Salgın bahanesiyle 23 Nisan kutlamaları yine kısıtlı yapıldı.

Salgın olmasaydı, başka bir bahane bulunurdu sanırım...

Evet, salgın yasakları nedeniyle her yer kapalıydı, caddeler, sokaklar, meydanlar yasaktı... Fakat...

Gönüllerimize zincir vuramazlar ve yüreğimizde yanan ateşi asla söndüremezler!

23 Nisan’ı engelleseler, Andımız’ı kaldırsalar, Nutuk’u okutmasalar, Cumhuriyet’i kuranlara “İki ayyaş” deseler de, biz dün 23 Nisan Ulusal Egemenlik ve Çocuk Bayramı’mızı beynimizle, yüreğimizle, ruhumuzla kutladık, Mustafa Kemal Atatürk ve kahraman arkadaşlarının aziz ruhlarını şad ettik.

Tüm yurtseverler, Büyük Atatürk’ün şu sözlerini kendilerine rehber etti ve etmeyi sürdürecek:

“Hiç şüphe yok, devletimizin ebedi müddet (sonsuza dek) yaşaması için...

Memleketimizin kuvvetlenmesi için...

Milletimizin refah ve mutluluğu için...

Hayatımız, namusumuz, şerefimiz, geleceğimiz için...

Bütün kutsal kavramlarımız ve nihayet her şeyimiz için...

Mutlaka en kıskanç hislerimizle, bütün uyanıklığımızla ve bütün kuvvetimizle milli egemenliğimizi muhafaza ve müdafaa edeceğiz!”

Evet sevgili okurlar, kim ne yaparsa yapsın, yüreğimizdeki bu aşk, bu sevda asla bitmez!

Selahattin Duman


Dün Bodrum’un Gündoğan beldesinde hazin bir cenaze töreni vardı...

Gazeteci-yazar Selahattin Duman toprağa verildi. Törene katılanlar korona salgını kısıtlaması nedeniyle çok azdı...

Selahattin Duman (71), son dönemin sevilen yazarlarından biriydi. Olaylara mizah penceresinden bakar, yazdığı ilginç köşe yazılarıyla insanları gülümsetirdi. Yazılarında, en yakınlarını bile tiye alır, dalgasını geçerdi.

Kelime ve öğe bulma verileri

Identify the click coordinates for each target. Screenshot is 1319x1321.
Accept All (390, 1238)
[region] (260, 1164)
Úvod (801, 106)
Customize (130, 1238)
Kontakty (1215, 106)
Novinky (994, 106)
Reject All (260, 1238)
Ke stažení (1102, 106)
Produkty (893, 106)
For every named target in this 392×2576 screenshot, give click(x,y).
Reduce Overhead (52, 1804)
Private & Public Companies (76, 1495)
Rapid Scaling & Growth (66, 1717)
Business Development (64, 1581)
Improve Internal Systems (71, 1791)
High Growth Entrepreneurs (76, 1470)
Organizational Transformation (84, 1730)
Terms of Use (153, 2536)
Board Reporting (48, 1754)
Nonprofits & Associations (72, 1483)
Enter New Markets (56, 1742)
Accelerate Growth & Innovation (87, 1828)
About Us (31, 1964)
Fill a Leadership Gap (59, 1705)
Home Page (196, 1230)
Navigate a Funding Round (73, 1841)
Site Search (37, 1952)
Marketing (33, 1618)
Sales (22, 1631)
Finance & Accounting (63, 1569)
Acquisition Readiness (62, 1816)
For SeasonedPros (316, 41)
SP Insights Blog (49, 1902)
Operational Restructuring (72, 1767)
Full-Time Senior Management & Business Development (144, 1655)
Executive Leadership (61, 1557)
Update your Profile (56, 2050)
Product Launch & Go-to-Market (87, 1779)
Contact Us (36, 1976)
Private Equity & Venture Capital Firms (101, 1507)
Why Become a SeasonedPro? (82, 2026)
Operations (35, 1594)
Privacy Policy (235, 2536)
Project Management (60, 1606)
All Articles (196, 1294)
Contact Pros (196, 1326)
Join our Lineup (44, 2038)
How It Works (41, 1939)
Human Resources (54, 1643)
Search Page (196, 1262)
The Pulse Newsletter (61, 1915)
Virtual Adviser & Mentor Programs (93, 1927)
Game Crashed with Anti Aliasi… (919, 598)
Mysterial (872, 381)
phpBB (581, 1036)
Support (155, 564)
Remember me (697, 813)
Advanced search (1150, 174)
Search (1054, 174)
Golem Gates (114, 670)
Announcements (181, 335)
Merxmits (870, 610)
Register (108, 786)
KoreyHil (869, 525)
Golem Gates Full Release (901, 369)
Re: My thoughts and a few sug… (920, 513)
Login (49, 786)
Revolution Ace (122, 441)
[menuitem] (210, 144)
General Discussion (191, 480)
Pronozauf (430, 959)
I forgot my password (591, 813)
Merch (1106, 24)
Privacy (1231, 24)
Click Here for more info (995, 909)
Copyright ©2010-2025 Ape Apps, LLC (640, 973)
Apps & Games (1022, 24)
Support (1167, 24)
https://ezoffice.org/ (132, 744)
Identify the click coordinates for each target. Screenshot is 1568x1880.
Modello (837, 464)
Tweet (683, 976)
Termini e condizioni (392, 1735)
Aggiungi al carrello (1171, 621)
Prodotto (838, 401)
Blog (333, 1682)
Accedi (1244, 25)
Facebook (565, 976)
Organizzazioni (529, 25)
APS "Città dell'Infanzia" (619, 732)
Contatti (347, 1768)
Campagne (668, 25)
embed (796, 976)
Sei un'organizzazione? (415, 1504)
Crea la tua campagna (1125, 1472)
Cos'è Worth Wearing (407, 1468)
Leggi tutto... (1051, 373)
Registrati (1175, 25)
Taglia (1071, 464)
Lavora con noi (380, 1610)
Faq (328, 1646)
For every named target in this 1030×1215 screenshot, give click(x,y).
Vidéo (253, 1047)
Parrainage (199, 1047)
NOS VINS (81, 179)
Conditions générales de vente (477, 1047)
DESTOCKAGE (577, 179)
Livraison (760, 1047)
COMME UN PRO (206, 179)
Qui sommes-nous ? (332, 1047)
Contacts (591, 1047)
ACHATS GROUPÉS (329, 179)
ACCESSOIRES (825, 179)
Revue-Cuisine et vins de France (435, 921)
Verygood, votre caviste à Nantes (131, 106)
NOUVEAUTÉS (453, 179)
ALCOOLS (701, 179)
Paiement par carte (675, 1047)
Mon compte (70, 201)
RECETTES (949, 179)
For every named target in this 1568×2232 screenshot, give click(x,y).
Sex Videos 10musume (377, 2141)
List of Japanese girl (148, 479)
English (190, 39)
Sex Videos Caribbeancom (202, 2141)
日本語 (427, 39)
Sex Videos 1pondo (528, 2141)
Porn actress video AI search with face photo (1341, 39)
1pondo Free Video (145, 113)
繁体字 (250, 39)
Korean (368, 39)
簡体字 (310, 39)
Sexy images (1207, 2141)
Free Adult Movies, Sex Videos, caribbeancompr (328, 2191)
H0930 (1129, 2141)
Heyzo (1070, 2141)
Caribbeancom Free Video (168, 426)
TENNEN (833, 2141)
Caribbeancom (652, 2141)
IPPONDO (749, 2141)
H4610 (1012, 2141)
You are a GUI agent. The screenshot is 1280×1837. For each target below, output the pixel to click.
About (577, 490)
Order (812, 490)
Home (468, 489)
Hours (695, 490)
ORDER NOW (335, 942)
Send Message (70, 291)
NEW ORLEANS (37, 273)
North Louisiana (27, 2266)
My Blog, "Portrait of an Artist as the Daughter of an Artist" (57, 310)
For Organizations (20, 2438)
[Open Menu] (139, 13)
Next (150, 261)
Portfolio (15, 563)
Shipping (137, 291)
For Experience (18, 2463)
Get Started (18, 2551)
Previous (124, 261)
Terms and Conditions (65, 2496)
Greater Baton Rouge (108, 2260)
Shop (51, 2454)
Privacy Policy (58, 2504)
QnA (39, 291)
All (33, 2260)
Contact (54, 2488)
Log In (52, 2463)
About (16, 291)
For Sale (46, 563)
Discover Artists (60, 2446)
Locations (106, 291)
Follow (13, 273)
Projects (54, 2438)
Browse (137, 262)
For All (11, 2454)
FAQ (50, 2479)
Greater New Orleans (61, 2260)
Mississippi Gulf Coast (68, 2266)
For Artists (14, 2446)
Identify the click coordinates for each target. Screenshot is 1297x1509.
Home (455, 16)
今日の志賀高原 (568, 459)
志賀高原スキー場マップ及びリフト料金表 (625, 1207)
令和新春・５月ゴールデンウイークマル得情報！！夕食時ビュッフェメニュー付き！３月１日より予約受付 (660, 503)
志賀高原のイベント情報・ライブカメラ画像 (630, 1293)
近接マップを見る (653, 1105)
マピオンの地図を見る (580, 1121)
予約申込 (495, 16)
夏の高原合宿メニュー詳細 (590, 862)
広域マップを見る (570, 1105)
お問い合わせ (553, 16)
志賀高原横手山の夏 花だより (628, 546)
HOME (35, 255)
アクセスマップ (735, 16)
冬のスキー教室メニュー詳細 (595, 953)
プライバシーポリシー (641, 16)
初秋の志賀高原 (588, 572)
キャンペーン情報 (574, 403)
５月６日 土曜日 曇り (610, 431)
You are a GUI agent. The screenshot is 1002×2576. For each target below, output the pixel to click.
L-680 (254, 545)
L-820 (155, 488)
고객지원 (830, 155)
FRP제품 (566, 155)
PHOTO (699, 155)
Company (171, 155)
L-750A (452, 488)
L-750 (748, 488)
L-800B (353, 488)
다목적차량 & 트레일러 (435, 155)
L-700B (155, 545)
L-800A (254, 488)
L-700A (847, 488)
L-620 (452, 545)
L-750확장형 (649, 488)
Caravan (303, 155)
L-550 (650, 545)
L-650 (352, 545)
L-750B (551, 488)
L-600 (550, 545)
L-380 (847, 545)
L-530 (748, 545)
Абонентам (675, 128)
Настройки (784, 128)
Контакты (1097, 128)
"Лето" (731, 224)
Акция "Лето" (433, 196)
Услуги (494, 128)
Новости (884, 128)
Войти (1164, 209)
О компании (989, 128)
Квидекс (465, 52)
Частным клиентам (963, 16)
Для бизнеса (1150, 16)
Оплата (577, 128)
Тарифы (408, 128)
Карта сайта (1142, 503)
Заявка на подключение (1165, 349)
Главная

Hedefler
a. Aşağıdaki ifadelerin her biri köşe yazısıyla uyuşuyor mu? Her birine evet ya da hayır deyin ve kararı belirleyen sözleri yazıdan birebir alıntılayın.
(i) 23 Nisan kutlamaları salgın bahanesiyle yine kısıtlı yapıldı.
(ii) Selahattin Duman'ın cenaze töreni İstanbul'da yapıldı.
(iii) Selahattin Duman'ın cenaze törenine çok sayıda kişi katıldı.
b. Köşe yazısını iki cümleyle özetleyin.
c. Lütfen Selahattin Duman'la ilgili köşe yazısını son cümlesinden sonra sürdürün.

Yanıtlar
a.
(i) Evet: "Salgın bahanesiyle 23 Nisan kutlamaları yine kısıtlı yapıldı."
(ii) Hayır: "Dün Bodrum’un Gündoğan beldesinde hazin bir cenaze töreni vardı..."
(iii) Hayır: "Törene katılanlar korona salgını kısıtlaması nedeniyle çok azdı..."

b. Yazar, 23 Nisan kutlamalarının salgın bahanesiyle yine kısıtlı yapıldığını, buna rağmen bayramın beyinle, yürekle ve ruhla kutlandığını ve yurtseverlerin Atatürk'ün milli egemenliği koruma sözlerini rehber edindiğini anlatıyor. Yazının ikinci bölümü, son dönemin sevilen yazarlarından gazeteci-yazar Selahattin Duman'ın (71) Bodrum'un Gündoğan beldesinde, salgın kısıtlaması nedeniyle çok az kişinin katıldığı bir törenle toprağa verildiğini bildiriyor.

c.
Geçen temmuz ayında bir trafik kazası geçiren Selahattin kardeşimiz, ne yazık ki o kazadan sonra kendisini toparlayamadı.

Seveni fazla olmasına rağmen cenazesi çok az kişi tarafından kaldırıldı. Çünkü İçişleri Bakanlığı’nın korona kısıtlaması genelgesine göre cenaze törenlerine katılım sayısı 30 kişiyle sınırlıydı... Ancak, ülkede maalesef ikili uygulama var!

İçişleri Bakanlığı’nın gücü sadece normal vatandaşlara yetiyor... Halkın cenaze törenleri 30 kişiyle sınırlanırken, tarikat liderlerinin ya da parti ileri gelenlerinin törenlerine binlerce kişi katılıyor. Herkese ceza yazan güvenlik güçleri bunlara sesini çıkartamıyor...

Bakanlığın
çifte standardı


Önemli kişiler karşısında İçişleri Bakanlığı’nın borusu ötmüyor ve kuralları ihlal edenlerin hiç biri ceza almıyor!

Garibana cezayı bas, tarikatçılara, partililere ses çıkartma! Devletin adaleti bu mudur?

Daha da önemlisi, böyle bir zihniyetle, yurdu kasıp kavuran korona salgını ile mücadele etmek mümkün olur mu? Tabii ki olmaz ve salgın tüm yurdu sarar!

Ülkeye de, halkımıza da yazık ediyorlar!

TEBESSÜM

İnatçı bir sarışın


Güzel sarışın bir kadın uçağa biner. Ekonomi koltuğundaki yerine oturur. Bir de bakar ki, ileride birinci sınıf bölümünde lüks bir boş koltuk var. Oraya gider oturur.

Hostes gelir “Hanımefendi, burası birinci sınıf, sizin biletiniz ekonomi sınıfı, lütfen kalkıp yerinize oturun.” der.

Sarışın kadın ona “Ben ünlü bir yıldızım ve New York’a kadar burada oturacağım” diye ısrar eder.

Hostes gidip durumu kaptan pilota anlatır. O da gelir, güzel sarısına aynı şeyi söyler ama kadın inat eder, “Bana ne?” der, kalkmaz.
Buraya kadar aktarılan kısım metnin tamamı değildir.